Where does P. vivax occur?



Where does P. ovale occur?



Where does P. Malariae occur?

P. vivaX occurs everywhere eXcept West or Central Africa



P. ovale occurs only in West and Central Africa



P. malariae occurs in low levels everywhere malaria occurs

Transmission requires the presence of four factors, what are they?



Modes of transmission?

1. Human host
2. Malarial parasite
3. Female Anopheles mosquitoes
4. Appropriate environment



Transmission via female mosquito bite, transplacental, transfusions

Host factors that influence incidence and severity of malaria? (4)

1. Underlying immunity via IgA; complete immunity does not develop


2. Occupation, social behavior, migration


3. Heterozygotes for sickle cell


4. People who lack Duffy antigen are resistant to P. vivax

Cerebral malaria, a frequently fatal complication of _______ infections, is due to the blockage of cerebral capillaries

Cerebral malaria, a frequently fatal complication of falciparum infections, is due to the blockage of cerebral capillaries

Severe intravascular hemolysis can result in ______ which may also precipitate acute renal failure.

Severe intravascular hemolysis can result in hemoglobinuria (“blackwater fever”) which
may also precipitate acute renal failure.

Prodromal symptoms of malaria

malaise, myalgias, headache, anorexia, nausea, vomiting and low grade fever

Symptoms of acute attack

chills or rigors and then fever and sweating. Febrile stage lasts 2-6 hours and is followed by a period of intense sweating



Physical exam: fever, tachycardia, flushed skin, splenomegaly

Severe complications of malaria (5)

1. cerebral malaria = seizures and neurological deficits


2. Hypoglycemia


3. Severe anemia


4. jaundice


5. splenomegaly

Definitive diagnosis of malaria depends on identification of the parasite on ?



______ have highest sensitivity for parasite detection.



______ are useful for species identification.

Definitive diagnosis depends on identification of the parasite on Giemsa-stained blood smears.



Thick smears have highest sensitivity for parasite detection.



Thin smears are useful for species identification.

What do you do when the initial smear is negative?

If the initial smears are negative and there is a strong clinical suspicion of malaria, they
should be repeated in 12-24 hours for a total of three sets.
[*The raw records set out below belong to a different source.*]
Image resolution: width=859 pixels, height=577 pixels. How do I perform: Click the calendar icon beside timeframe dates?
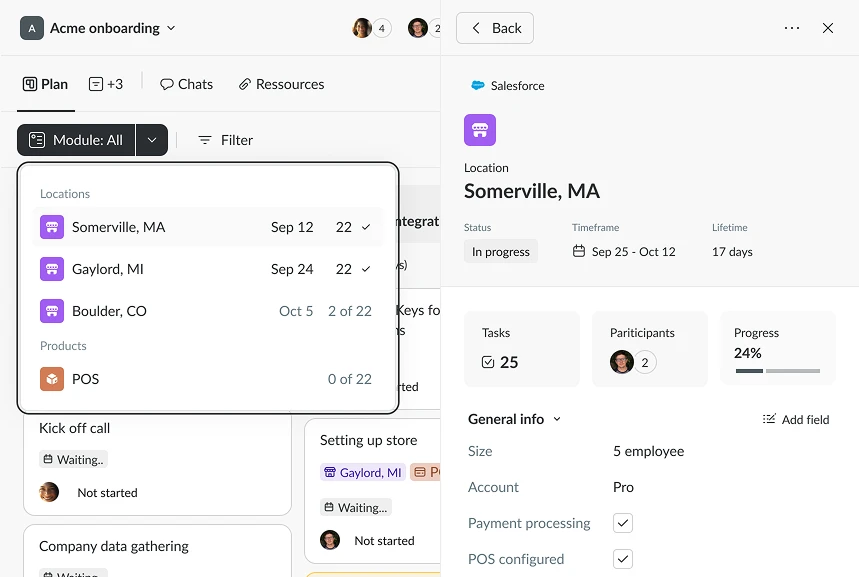tap(579, 252)
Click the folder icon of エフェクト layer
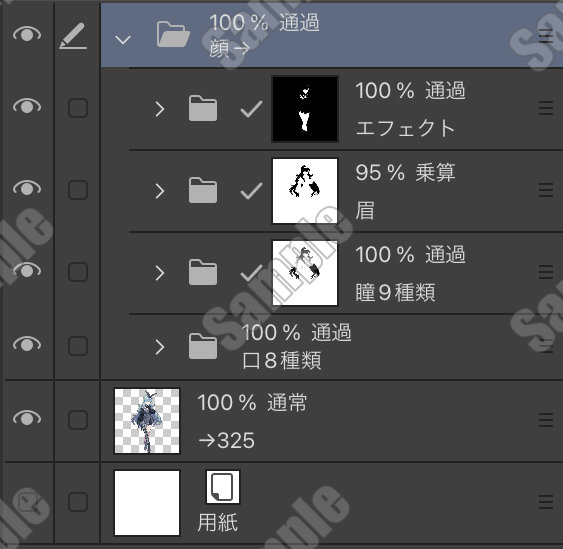The height and width of the screenshot is (549, 563). tap(203, 108)
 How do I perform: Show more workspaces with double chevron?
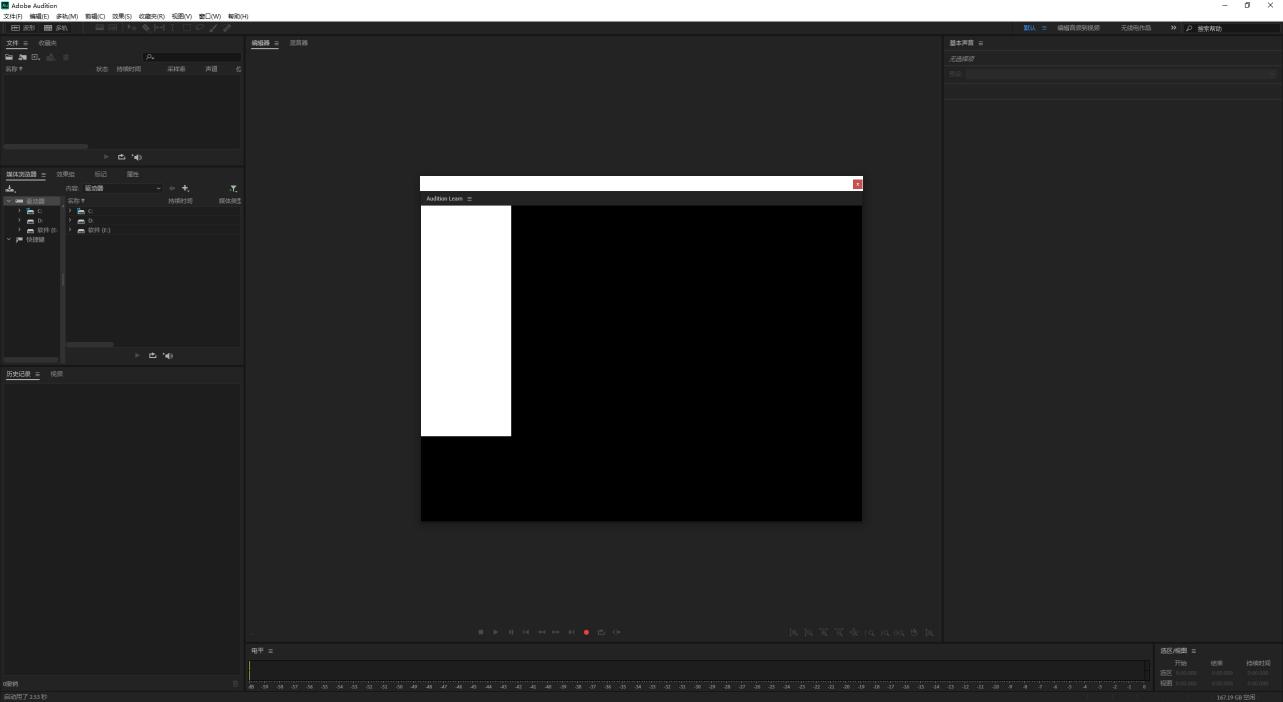coord(1173,28)
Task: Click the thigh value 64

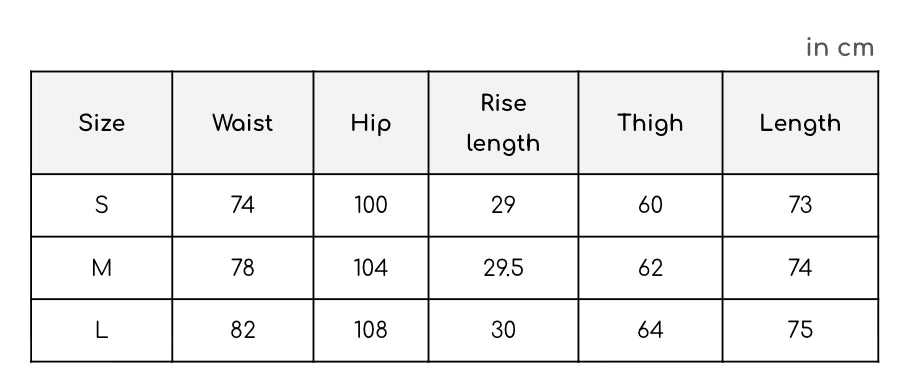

Characteristics seen on smear to identify Plasmoidum species:

1. Multiple ring forms within one cell
2. High-grade parasitemia (>10% of RBCs)
3. Appliqué forms: rings appearing on the periphery of the RBC
4. Schuffner dots


5. Enlarged RBCs
5. Schizonts: rarely seen

RDTs?

rapid diagnostic tests (RDTs) are immunochromatographic tests that utilize antibodies; high sensitivities

Vector for Babesiosis? What is this also a vector for? reservoir?

deer tick



also vector for Lyme and HGA



reservoir = many mammals (rodents, cattle, deer)

Most cases of babesiosis in the US are caused by ?



Infections commonly occur where?

Babesia microti



abesia microti infections are most common in the Northeast, (especially in Connecticut, Massachusetts, and New York) and upper Midwest.



In Massachusetts, about 85% of the cases are acquired on Nantucket, primarily between June and August.

What is the pathogenesis of babesiosis

protozoan parasite infects RBCs and causes hemolysis

Clinical manifestations of babesiosis

Mostly mild or subclinical.



malaise, rigors, fever, headache, myalgias, arthralgias, N, V, abdominal pain



Signs:f ever,petechiae/ecchymosis,jaundice, and mild hepatosplenomegaly

Diagnosis of babesiosis is primarly made with?

Giemsa- or Wright-smeared thin smears

What is looked for on the blood smear? What rare formation is pathognomonic of babesiosis?